-- DATA PROVIDED follows --

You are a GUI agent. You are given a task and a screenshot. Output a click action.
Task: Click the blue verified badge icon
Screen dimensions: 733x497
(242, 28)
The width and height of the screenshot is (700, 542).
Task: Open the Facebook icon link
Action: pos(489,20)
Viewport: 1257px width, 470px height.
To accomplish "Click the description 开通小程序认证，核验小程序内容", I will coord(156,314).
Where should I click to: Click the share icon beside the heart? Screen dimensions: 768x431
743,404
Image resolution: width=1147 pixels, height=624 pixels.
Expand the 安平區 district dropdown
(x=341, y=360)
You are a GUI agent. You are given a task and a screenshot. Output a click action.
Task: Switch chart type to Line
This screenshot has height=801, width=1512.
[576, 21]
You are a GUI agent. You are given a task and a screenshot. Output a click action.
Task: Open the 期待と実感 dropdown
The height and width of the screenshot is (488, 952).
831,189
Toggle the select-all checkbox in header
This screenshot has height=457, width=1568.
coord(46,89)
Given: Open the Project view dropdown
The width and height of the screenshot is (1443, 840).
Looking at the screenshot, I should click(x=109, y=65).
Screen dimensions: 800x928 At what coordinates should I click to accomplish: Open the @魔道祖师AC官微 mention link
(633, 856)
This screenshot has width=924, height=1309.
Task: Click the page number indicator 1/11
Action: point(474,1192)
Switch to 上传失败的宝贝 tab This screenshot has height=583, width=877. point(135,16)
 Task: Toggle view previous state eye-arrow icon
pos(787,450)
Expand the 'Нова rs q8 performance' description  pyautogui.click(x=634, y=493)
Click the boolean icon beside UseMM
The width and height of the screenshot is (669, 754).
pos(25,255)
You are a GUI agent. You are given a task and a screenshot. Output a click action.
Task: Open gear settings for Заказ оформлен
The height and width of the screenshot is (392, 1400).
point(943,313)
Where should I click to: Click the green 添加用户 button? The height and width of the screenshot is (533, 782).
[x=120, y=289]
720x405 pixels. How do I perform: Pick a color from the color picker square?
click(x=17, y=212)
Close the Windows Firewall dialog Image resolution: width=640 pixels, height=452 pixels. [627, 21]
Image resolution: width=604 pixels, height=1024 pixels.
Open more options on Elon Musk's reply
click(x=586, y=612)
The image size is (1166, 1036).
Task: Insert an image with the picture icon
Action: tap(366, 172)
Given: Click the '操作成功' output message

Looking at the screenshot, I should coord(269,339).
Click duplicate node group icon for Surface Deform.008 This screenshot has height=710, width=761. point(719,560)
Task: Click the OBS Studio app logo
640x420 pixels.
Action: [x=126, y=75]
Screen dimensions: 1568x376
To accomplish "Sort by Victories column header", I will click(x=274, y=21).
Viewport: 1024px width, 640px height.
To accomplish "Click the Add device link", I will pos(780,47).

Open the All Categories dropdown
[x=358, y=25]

-- DATA PROVIDED concluded --

TASK DIRECTIONS: Go through the listing and print each line exactly as it appears.

FINISHED TASK:
You are a GUI agent. You are given a task and a screenshot. Output a click action.
Task: Click the blue verified badge icon
Screen dimensions: 733x497
(242, 28)
The width and height of the screenshot is (700, 542).
Task: Open the Facebook icon link
Action: pos(489,20)
Viewport: 1257px width, 470px height.
To accomplish "Click the description 开通小程序认证，核验小程序内容", I will coord(156,314).
Where should I click to: Click the share icon beside the heart? Screen dimensions: 768x431
743,404
Image resolution: width=1147 pixels, height=624 pixels.
Expand the 安平區 district dropdown
(x=341, y=360)
You are a GUI agent. You are given a task and a screenshot. Output a click action.
Task: Switch chart type to Line
This screenshot has height=801, width=1512.
[576, 21]
You are a GUI agent. You are given a task and a screenshot. Output a click action.
Task: Open the 期待と実感 dropdown
The height and width of the screenshot is (488, 952).
831,189
Toggle the select-all checkbox in header
This screenshot has height=457, width=1568.
coord(46,89)
Given: Open the Project view dropdown
The width and height of the screenshot is (1443, 840).
Looking at the screenshot, I should click(x=109, y=65).
Screen dimensions: 800x928 At what coordinates should I click to accomplish: Open the @魔道祖师AC官微 mention link
(633, 856)
This screenshot has width=924, height=1309.
Task: Click the page number indicator 1/11
Action: point(474,1192)
Switch to 上传失败的宝贝 tab This screenshot has height=583, width=877. point(135,16)
 Task: Toggle view previous state eye-arrow icon
pos(787,450)
Expand the 'Нова rs q8 performance' description  pyautogui.click(x=634, y=493)
Click the boolean icon beside UseMM
The width and height of the screenshot is (669, 754).
pos(25,255)
You are a GUI agent. You are given a task and a screenshot. Output a click action.
Task: Open gear settings for Заказ оформлен
The height and width of the screenshot is (392, 1400).
point(943,313)
Where should I click to: Click the green 添加用户 button? The height and width of the screenshot is (533, 782).
[x=120, y=289]
720x405 pixels. How do I perform: Pick a color from the color picker square?
click(x=17, y=212)
Close the Windows Firewall dialog Image resolution: width=640 pixels, height=452 pixels. [627, 21]
Image resolution: width=604 pixels, height=1024 pixels.
Open more options on Elon Musk's reply
click(x=586, y=612)
The image size is (1166, 1036).
Task: Insert an image with the picture icon
Action: tap(366, 172)
Given: Click the '操作成功' output message

Looking at the screenshot, I should coord(269,339).
Click duplicate node group icon for Surface Deform.008 This screenshot has height=710, width=761. point(719,560)
Task: Click the OBS Studio app logo
640x420 pixels.
Action: [x=126, y=75]
Screen dimensions: 1568x376
To accomplish "Sort by Victories column header", I will click(x=274, y=21).
Viewport: 1024px width, 640px height.
To accomplish "Click the Add device link", I will pos(780,47).

Open the All Categories dropdown
[x=358, y=25]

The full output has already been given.